Welche Rolle spielt dabei das Publikum?

Wenn Sie von Ihrer Freundin in einer intimen Situation geohrfeigt werden – was Ihnen nicht zu wünschen ist –, dann ist das noch aushaltbar. Wenn Sie aber vor einer großen Menschenmenge geohrfeigt werden, noch dazu von einer wildfremden Person, dann ist die Beschämung wesentlich größer.

Wird Schröder aus dieser Ohrfeige lernen – oder geht das spurlos an ihm vorüber?

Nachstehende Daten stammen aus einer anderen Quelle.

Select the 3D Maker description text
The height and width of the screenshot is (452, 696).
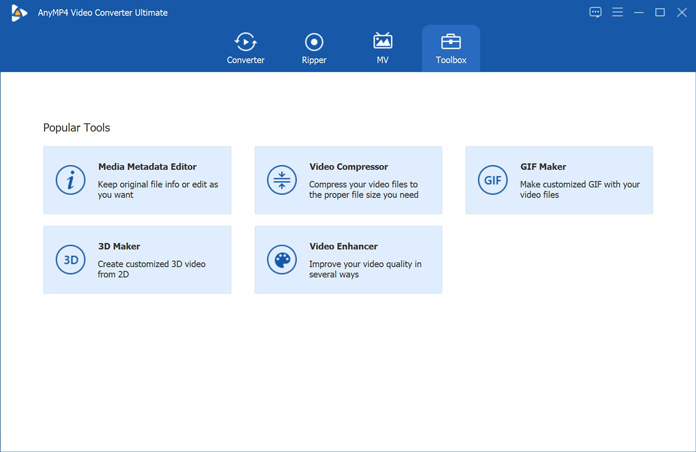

Es handelt sich dabei um ein Attentat, wenn auch im Kleinen. Und so etwas geht bestimmt nicht spurlos an Attentatsopfern vorüber. Natürlich werden die in der Regel zur Tagesordnung übergehen. Aber Übergriffe haben eine psychische Langzeitwirkung, das kommt häufig in der einen oder anderen Form wieder: in Träumen, in Gedanken, in Beschäftigung damit, dass das Ereignis möglicherweise wieder blitzartig in einem auftaucht. Es täuscht, wenn solche Leute nach derartigen Übergriffen erst mal sehr normal, sehr gelassen wirken. In der Regel ist das doch eine erhebliche psychische Verletzung – und so ist sie auch gedacht.